== The task ==
Update the lines below so that every "Screen dimensions:" becomes "Screen size:". Leave everything else unchanged.

[Word and element location records]
--- Start ---

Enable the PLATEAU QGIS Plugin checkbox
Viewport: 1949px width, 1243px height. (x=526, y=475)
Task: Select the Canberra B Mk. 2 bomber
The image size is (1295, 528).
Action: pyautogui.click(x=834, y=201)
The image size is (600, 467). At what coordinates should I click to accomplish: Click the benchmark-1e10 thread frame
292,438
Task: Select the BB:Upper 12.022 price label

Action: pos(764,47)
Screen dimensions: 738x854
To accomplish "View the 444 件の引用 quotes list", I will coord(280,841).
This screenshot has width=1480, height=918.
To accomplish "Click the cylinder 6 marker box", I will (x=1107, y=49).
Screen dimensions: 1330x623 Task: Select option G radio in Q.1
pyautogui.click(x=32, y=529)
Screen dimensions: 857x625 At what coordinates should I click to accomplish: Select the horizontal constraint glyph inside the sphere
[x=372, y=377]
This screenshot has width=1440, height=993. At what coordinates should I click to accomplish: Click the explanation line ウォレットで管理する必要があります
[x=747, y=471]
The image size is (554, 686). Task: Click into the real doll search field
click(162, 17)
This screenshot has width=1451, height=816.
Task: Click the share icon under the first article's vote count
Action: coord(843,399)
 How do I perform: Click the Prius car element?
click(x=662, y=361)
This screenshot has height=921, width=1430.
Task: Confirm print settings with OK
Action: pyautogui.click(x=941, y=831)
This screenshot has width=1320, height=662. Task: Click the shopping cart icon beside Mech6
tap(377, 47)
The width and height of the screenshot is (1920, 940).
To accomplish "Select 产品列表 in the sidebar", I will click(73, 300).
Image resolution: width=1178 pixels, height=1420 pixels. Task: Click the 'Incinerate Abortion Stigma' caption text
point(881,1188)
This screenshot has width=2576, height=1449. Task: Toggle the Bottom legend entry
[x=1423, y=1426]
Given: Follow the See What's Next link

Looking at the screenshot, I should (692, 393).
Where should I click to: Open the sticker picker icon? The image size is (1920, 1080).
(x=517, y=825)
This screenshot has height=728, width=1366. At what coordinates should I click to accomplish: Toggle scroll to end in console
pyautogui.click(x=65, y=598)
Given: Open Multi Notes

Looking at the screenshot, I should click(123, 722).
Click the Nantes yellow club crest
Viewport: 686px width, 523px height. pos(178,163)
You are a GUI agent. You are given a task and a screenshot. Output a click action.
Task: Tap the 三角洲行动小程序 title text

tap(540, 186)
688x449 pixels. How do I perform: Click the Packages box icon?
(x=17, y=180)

--- End ---

== Exercise output ==
Enable the PLATEAU QGIS Plugin checkbox
Viewport: 1949px width, 1243px height. (x=526, y=475)
Task: Select the Canberra B Mk. 2 bomber
The image size is (1295, 528).
Action: pyautogui.click(x=834, y=201)
The image size is (600, 467). At what coordinates should I click to accomplish: Click the benchmark-1e10 thread frame
292,438
Task: Select the BB:Upper 12.022 price label

Action: pos(764,47)
Screen size: 738x854
To accomplish "View the 444 件の引用 quotes list", I will coord(280,841).
This screenshot has width=1480, height=918.
To accomplish "Click the cylinder 6 marker box", I will (x=1107, y=49).
Screen size: 1330x623 Task: Select option G radio in Q.1
pyautogui.click(x=32, y=529)
Screen size: 857x625 At what coordinates should I click to accomplish: Select the horizontal constraint glyph inside the sphere
[x=372, y=377]
This screenshot has width=1440, height=993. At what coordinates should I click to accomplish: Click the explanation line ウォレットで管理する必要があります
[x=747, y=471]
The image size is (554, 686). Task: Click into the real doll search field
click(162, 17)
This screenshot has width=1451, height=816.
Task: Click the share icon under the first article's vote count
Action: coord(843,399)
 How do I perform: Click the Prius car element?
click(x=662, y=361)
This screenshot has height=921, width=1430.
Task: Confirm print settings with OK
Action: pyautogui.click(x=941, y=831)
This screenshot has width=1320, height=662. Task: Click the shopping cart icon beside Mech6
tap(377, 47)
The width and height of the screenshot is (1920, 940).
To accomplish "Select 产品列表 in the sidebar", I will click(73, 300).
Image resolution: width=1178 pixels, height=1420 pixels. Task: Click the 'Incinerate Abortion Stigma' caption text
point(881,1188)
This screenshot has width=2576, height=1449. Task: Toggle the Bottom legend entry
[x=1423, y=1426]
Given: Follow the See What's Next link

Looking at the screenshot, I should (692, 393).
Where should I click to: Open the sticker picker icon? The image size is (1920, 1080).
(x=517, y=825)
This screenshot has height=728, width=1366. At what coordinates should I click to accomplish: Toggle scroll to end in console
pyautogui.click(x=65, y=598)
Given: Open Multi Notes

Looking at the screenshot, I should click(123, 722).
Click the Nantes yellow club crest
Viewport: 686px width, 523px height. pos(178,163)
You are a GUI agent. You are given a task and a screenshot. Output a click action.
Task: Tap the 三角洲行动小程序 title text

tap(540, 186)
688x449 pixels. How do I perform: Click the Packages box icon?
(x=17, y=180)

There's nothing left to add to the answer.